A group of 115 islands, the Seychelles is found in the Indian Ocean, right off the Eastern coast of Africa. Blessed with amazing weather and great vistas all around, the average temperature never drops beneath 26°C – making it a complete tropical paradise.
Unsurprisingly for a group of islands, the country doesn’t share any borders but is also relatively close to the islands of the Maldives and Madagascar. Seychelles also has a large Indian/Sri Lankan influence, due to its proximity to those two countries. Combine this with the local Creole culture, a history of both French and English colonialism, and you get the Seychelles unique brand of personality. The capital city of Victoria is the easiest place to see all of these influences blending together, with quaint architecture, delectable restaurants, and fantastic sights like the National Museum and the botanical gardens.
Due to the aforementioned colonial past imposed by both the French and English in the past, Seychelles now has three official languages, the aforementioned French and English, as well as the native Creole. Creole is spoken across a number of Caribbean and African countries, each with their own dialect, slang, and slightly different pronunciations. Seychellois Creole is more French-based than English-based, and saying hello is as easy as allo, and thank you is similarly recognisable to French in the fact that it’s mersi. In terms of money, the Euro is widely accepted in most places, but the local currency is the Seychellois rupee - of which one roughly equates to 51p (at time of writing).

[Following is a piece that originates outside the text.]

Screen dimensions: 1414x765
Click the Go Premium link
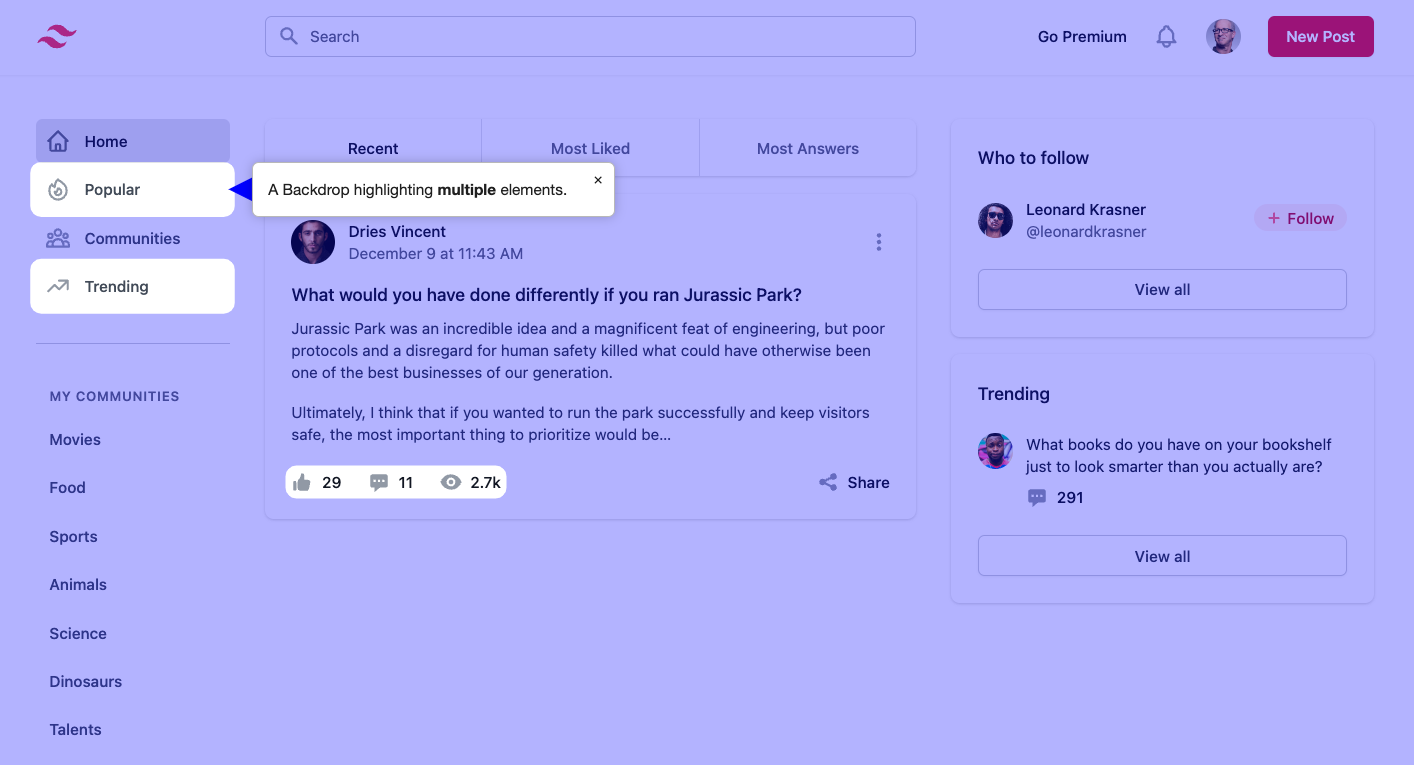(x=1082, y=37)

The main island in Seychelles is Mahé Island, which is home to the capital city of Victoria and several amazing beaches. The most popular beach on the island is Beau Vallon Beach and its home to several first-class hotels, welcoming white sands, and so much more. Outside of the city, there are great hiking trails found on the island, with plenty of spectacular views on offer from all around. Those who like exploring under the water as well as above it will find many endangered species like the aldabra giant tortoise and green turtles moving about, as well as the hawksbill above water.
Of the other islands, there are two UNESCO World Heritage Sites in Seychelles – found on Praslin Island and on the Aldabra Atoll. Vallee de Mai on Praslin Island is a a wonderful nature reserve and park quite unlike anywhere else in the country, offering a plethora of ancient palm forests and beautiful foliage. Aldabra Atoll is a little harder to get to, but when you do, it’s more than worth it. The world’s second-largest coral reef, it’s a diver’s paradise.